Because of the desire to visualise the results from R we’ll need to join the output from R with the input to R and keep it in a structure that makes sense, both as a table and as a graph. The stored procedure that I’ve created is as follows:
CREATE PROCEDURE dbo.spForecastSales AS
BEGIN
DECLARE @ForecastResults TABLE (Id INT IDENTITY(1,1),
Value NUMERIC(28,2),
Lo80 NUMERIC(28,2),
Hi80 NUMERIC(28,2),
Lo95 NUMERIC(28,2),
Hi95 NUMERIC(28,2))
DECLARE @FinalResults TABLE (Id INT IDENTITY(1,1),
ResultType VARCHAR(10),
YearDate INT,
MonthDate INT,
Value NUMERIC(28,2),
Lo80 NUMERIC(28,2),
Hi80 NUMERIC(28,2),
Lo95 NUMERIC(28,2),
Hi95 NUMERIC(28,2))
— insert the actual sales values
INSERT INTO @FinalResults (ResultType,
YearDate,
MonthDate,
Value)
SELECT ‘Actual’
,YEAR(OrderDate) as YearDate
,MONTH(OrderDate) as MonthDate
,SUM(SalesAmount) as Value
FROM [dbo].[FactInternetSales]
GROUP BY MONTH(OrderDate), YEAR(OrderDate)
ORDER BY YearDate ASC, MonthDate ASC
— insert the forecast sales values
INSERT INTO @ForecastResults
EXECUTE dbo.spForecastSalesPreparation
DECLARE @MaxId INT,
@LastDate DATE;
SET @MaxId = (SELECT MAX(Id) FROM @FinalResults)

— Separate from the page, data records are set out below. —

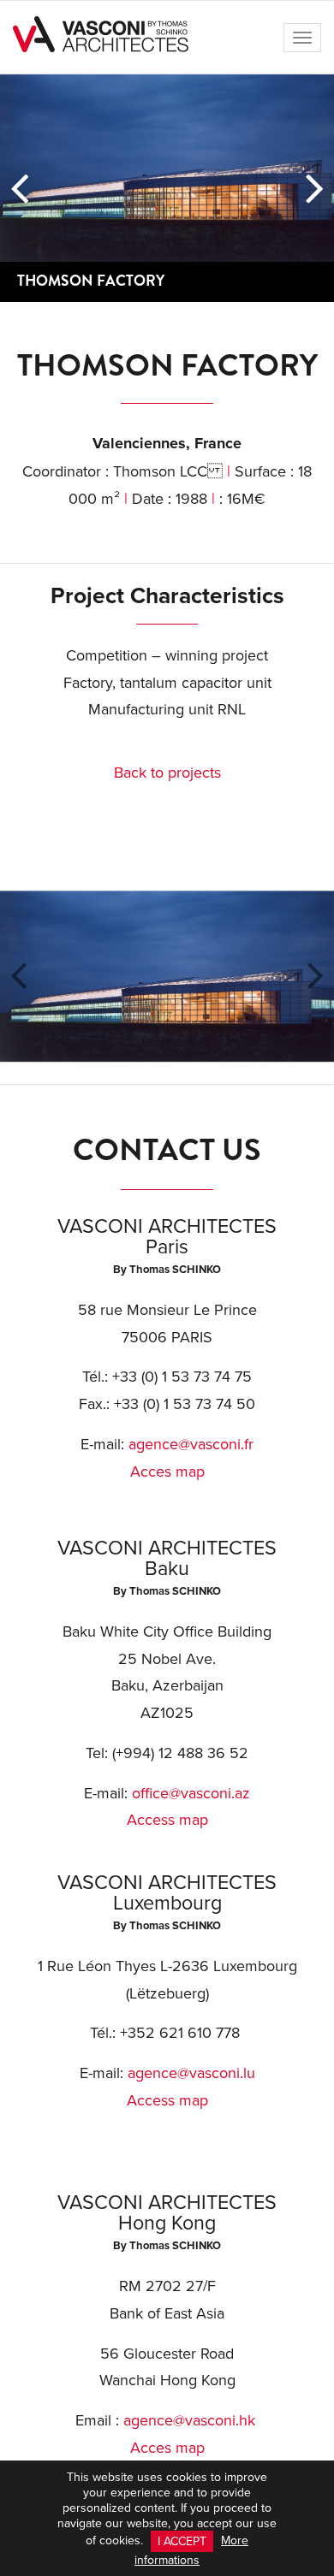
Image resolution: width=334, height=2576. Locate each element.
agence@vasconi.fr (190, 1443)
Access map (167, 1819)
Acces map (167, 1471)
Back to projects (167, 772)
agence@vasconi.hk (189, 2420)
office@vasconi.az (191, 1792)
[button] (19, 188)
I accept (182, 2540)
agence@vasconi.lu (191, 2072)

SELECT @LastDate = DATEFROMPARTS(YearDate, MonthDate, 1)
FROM @FinalResults
WHERE Id = @MaxId
INSERT INTO @FinalResults (ResultType,
YearDate,
MonthDate,
Value,
Lo80,
Hi80,
Lo95,
Hi95)
SELECT ‘Forecast’,
YearDate = DATEPART(year, DATEADD(month, Id, @LastDate)),
MonthDate = DATEPART(Month, DATEADD(month, Id, @LastDate)),
Value,
Lo80,
Hi80,
Lo95,
Hi95
FROM @ForecastResults
ORDER BY Id ASC
SELECT Id,
ResultType,
DATEFROMPARTs(YearDate, MonthDate, 1) AS YearDate2,
Value,
Lo80,
Hi80,
Lo95,
Hi95
FROM @FinalResults
END;
Following the normal steps of creating a report in SSRS using a stored procedure as a dataset your graph might look something like this:
So, we’ve shown two similar yet different approaches to forecasting using the ARIMA method and utilising R and SQL. Hopefully this demonstrates how quick and easy it is to establish a rudimentary forecasting practice wherever you are.